• _EXTRAIT CITÉ_
┌──
Monsieur le Président de la République,
La présente ordonnance, prise sur le fondement de l'habilitation donnée au Gouvernement par l'article 30 de la loi n° 2009-1674 du 30 décembre 2009 de finances rectificative pour 2009, a pour objet de mettre fin au régime des conservateurs des hypothèques, qui exercent la mission de publicité foncière depuis la Révolution française.
La publicité foncière, qui est une mission de service public ayant pour finalité de porter à la connaissance de tous, en les rendant opposables, les droits exercés individuellement sur les immeubles, continuera bien évidemment d'être assurée par la direction générale des finances publiques, selon des modalités plus conformes au statut général des fonctionnaires, notamment en matière de rémunérations.
En effet, aujourd'hui, le conservateur des hypothèques perçoit des « salaires » des usagers à l'occasion de l'accomplissement des formalités, qui financent directement sa rémunération et le fonctionnement du service de la publicité foncière.
En contrepartie de ce régime de rémunération atypique, il assume une responsabilité civile personnelle qui peut être mise en jeu jusqu'à l'expiration d'un délai de dix ans suivant la cessation de ses fonctions. Pour couvrir cette responsabilité, le conservateur doit fournir un cautionnement en application d'une loi du 21 ventôse an VII.
Dans son rapport annuel 2008, la Cour des comptes a relevé « l'anachronisme grandissant du statut des conservateurs des hypothèques » et souhaité sa modification.
Pour donner suite à ces préconisations, l'article 30 de la loi n° 2009-1674 du 30 décembre 2009 de finances rectificative pour 2009 a autorisé le Gouvernement à prendre par voie d'ordonnance les mesures nécessaires pour :
― instituer à compter du 1er janvier 2013 une taxe au profit de l'Etat due par les usagers du service de la publicité foncière, aux mêmes conditions d'assiette, de tarif, de contrôle et de recouvrement que le salaire du conservateur des hypothèques prévu par l'article 879 du code général des impôts qu'elle remplace ;
― substituer, à compter du 1er janvier 2013 et sans remettre en cause le service rendu à l'usager, la responsabilité de l'Etat à celle des conservateurs des hypothèques tant dans l'exécution du service public de la publicité foncière que dans les obligations en résultant et des droits et biens qui les garantissent.
└──
• _DONNÉES SOURCES_
┌──
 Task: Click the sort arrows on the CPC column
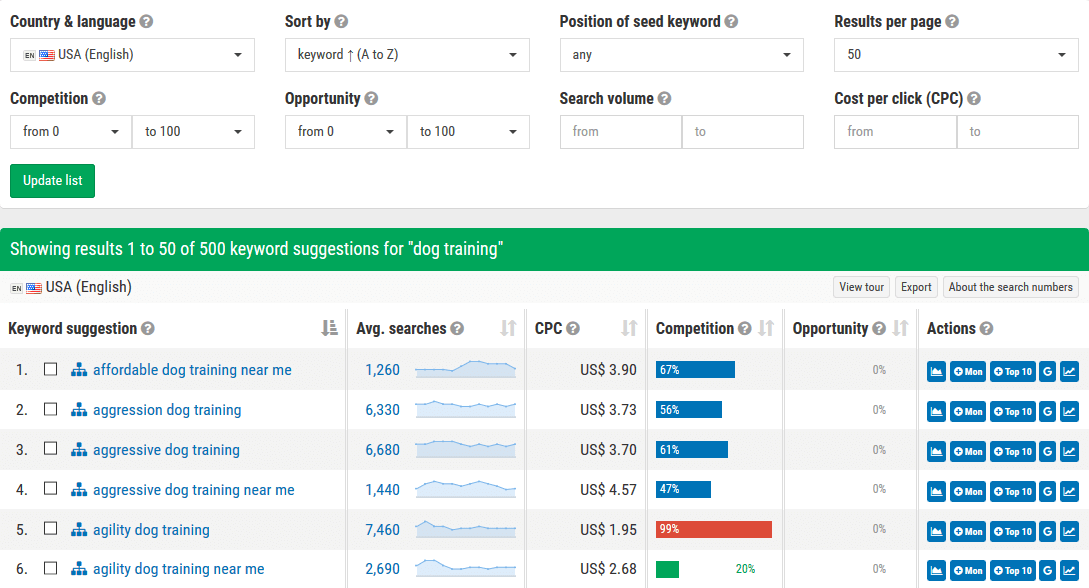pos(628,328)
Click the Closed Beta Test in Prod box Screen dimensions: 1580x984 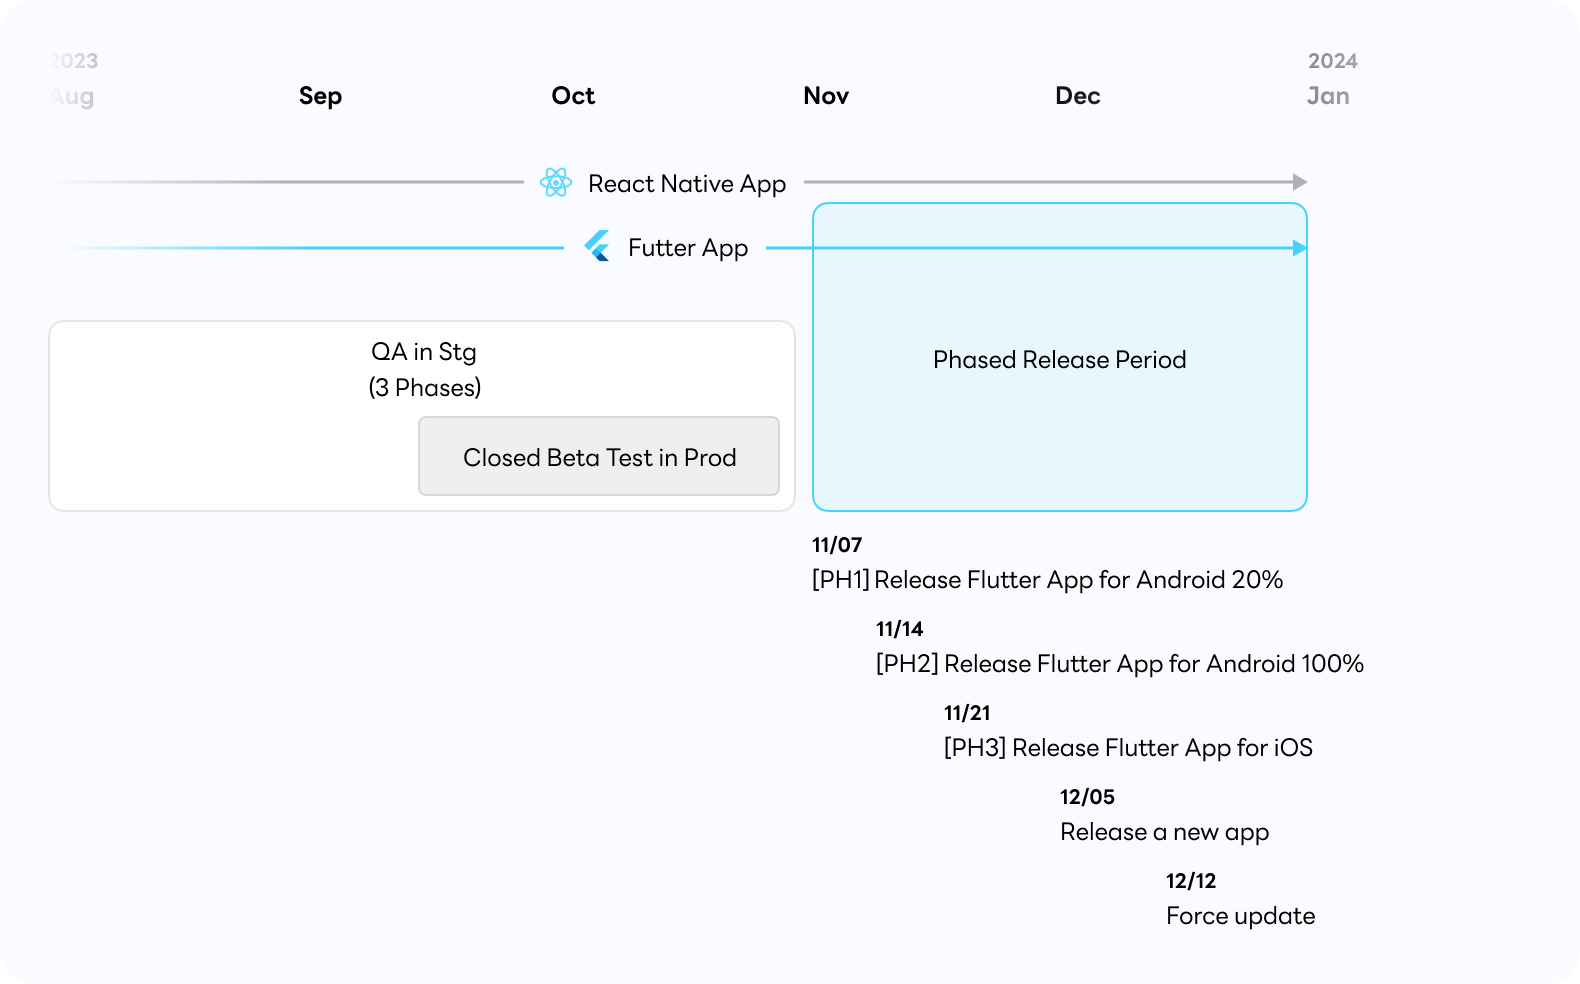coord(599,456)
└──
• _CONSIGNES_
a - Indiquez si chacune des affirmations suivantes concorde avec l'extrait cité. Répondez par oui ou par non et citez les mots de l'extrait qui tranchent.
(i) Le conservateur des hypothèques est rémunéré par des « salaires » que lui versent les usagers.
(ii) La responsabilité civile personnelle du conservateur cesse dès la fin de ses fonctions.
(iii) La Cour des comptes a critiqué le statut des conservateurs des hypothèques dans son rapport annuel 2008.
b - D'après l'extrait cité, en application de quelle loi le conservateur doit-il fournir un cautionnement ?

• _CORRIGÉ DES EXERCICES_
a -
(i) Oui : « le conservateur des hypothèques perçoit des « salaires » des usagers à l'occasion de l'accomplissement des formalités ».
(ii) Non : « jusqu'à l'expiration d'un délai de dix ans suivant la cessation de ses fonctions ».
(iii) Oui : « Dans son rapport annuel 2008, la Cour des comptes a relevé « l'anachronisme grandissant du statut des conservateurs des hypothèques » ».

b - En application d'une loi du 21 ventôse an VII.